There are more than 10,000 public buses operating in over 200 routes in the valley, but most are overlapping, ad hoc and offer poor quality service in ramshackle buses. The government’s effort to phase out smaller public vehicles is facing opposition (see box, left).
Tulasi Sitaula, former Secretary at the Ministry of Physical Infrastructure and Transport, says the only path to more efficient public transport and cleaner air quality is to dismantle syndicates: “The government has the power to shut down all transportation committees and break the monopoly, but it doesn’t dare do it.”
Currently, Sajha Yatayat is the only semi-government cooperative. More than 250 transportation committees are functioning as NGOs despite repeated calls from the government to get registered as companies under the transportation law.
Proposed Bus Route Network
In a report submitted two years ago, the Kathmandu Sustainable Urban Transportation Project (KSUTP) recommended restructuring bus routes into three tiers with eight trunk routes for 12m buses, 16 secondary ones for medium-size buses and 42 tertiary routes for smaller public vehicles.
Supported by the Asian Development Bank (ADB), the report is politically untenable at present. Current bus cartels would have to run as amalgamated companies and compete with each other. Dipak Shrestha of KSUTP admits the recommendations need political will for implementation.
“Transportation entrepreneurs have to understand that we are not trying to displace their business. We are trying to restructure the routes to improve the quality of service,” he says.

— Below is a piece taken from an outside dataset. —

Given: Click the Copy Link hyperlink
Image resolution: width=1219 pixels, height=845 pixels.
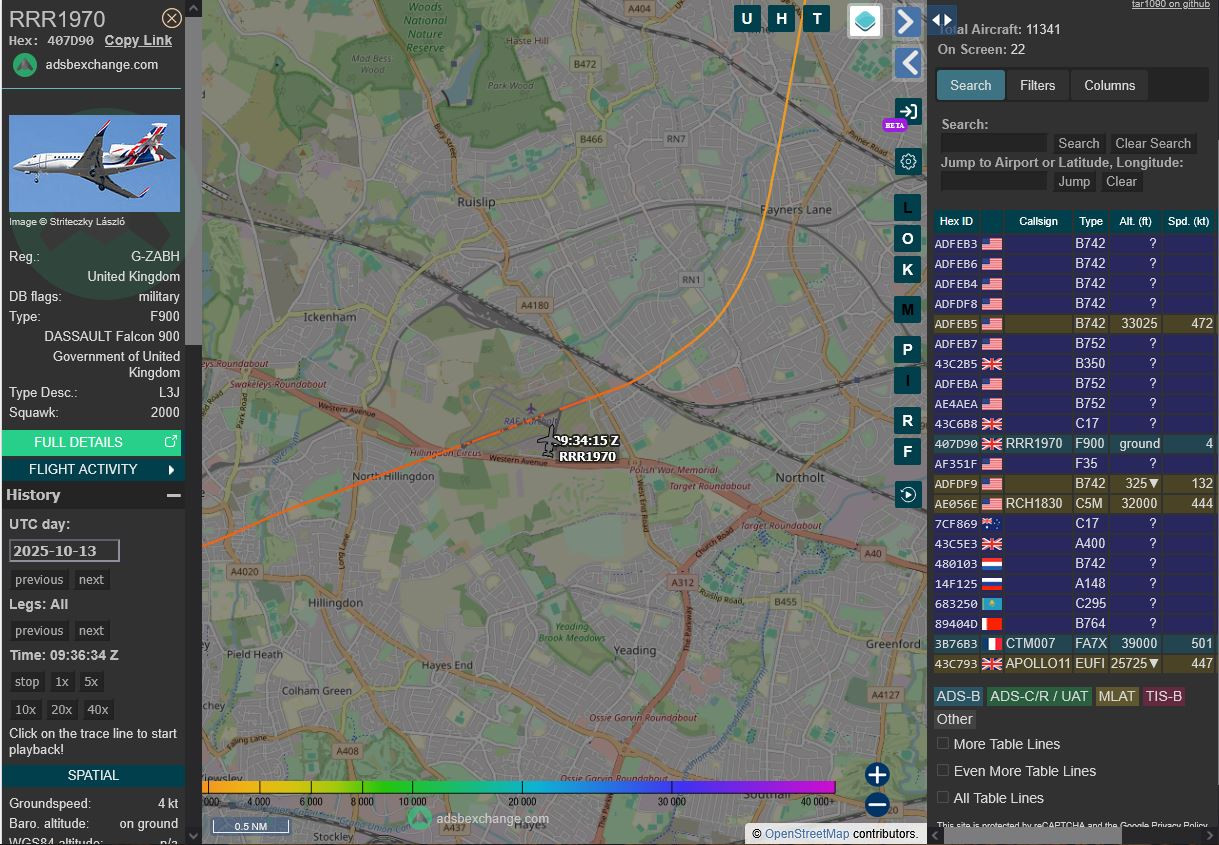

KSUTP is readying a pilot project to run 17 medium-size buses in the Samakhusi-Ratnapark-Sinamangal routes and negotiating with the syndicates that dominate the route.

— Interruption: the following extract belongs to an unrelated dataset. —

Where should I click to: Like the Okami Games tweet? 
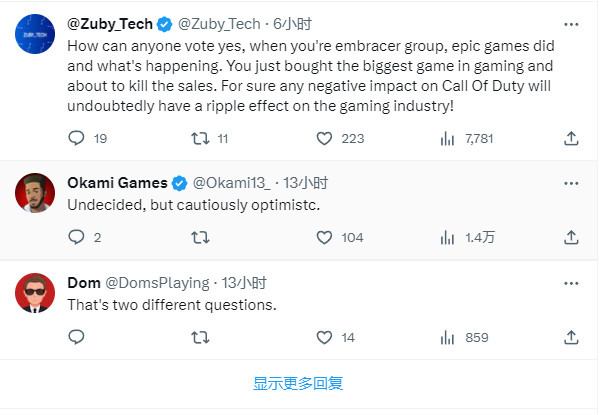323,238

Birendra Swar of Department of Transport Management told Nepali Times: “We are relocating small public vehicles to the tertiary routes proposed by the KSUTP.”

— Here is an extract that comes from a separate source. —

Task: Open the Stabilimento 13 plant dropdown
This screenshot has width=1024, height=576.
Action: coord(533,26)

Meantwhile, the Transport Management Office will stop renewing route permits of public vehicles older than 20 years from 28 February as part of public transport management in the valley.
Shot by the bus mafia
Bus syndicates are so powerful they will stop at nothing when it comes to protecting their monopolies, as Jeevan Sedhain (pic, above) found out 13 years ago when he was chief of the Transportation Management Office for Gandaki Zone in Pokhara.
Despite threats from the bus mafia, Sedhain issued permits for new 20 micro-buses, 25 trucks, and eight intercity buses on the Kathmandu-Pokhara route. The syndicate operators picketed his office for months but Sedhain didn’t back down.
One day he was walking in Kathmandu, he fell to the ground. On regaining consciousness after four days, he found himself at TU Teaching Hospital with a gunshot wound in his hip that paralysed him below the waist.
“I analysed the capacity and public demand and issued permits accordingly, I didn’t give in to threats or offers of bribes. But look at me now, I am disabled, I have lost hope that the police will ever catch the culprits,” says Sedhain as he limps to his new job at the Ministry of General Administration. He is convinced public transportation will remain shoddy and dangerous until the bus mafia is dismantled and the regulator freed from political interference.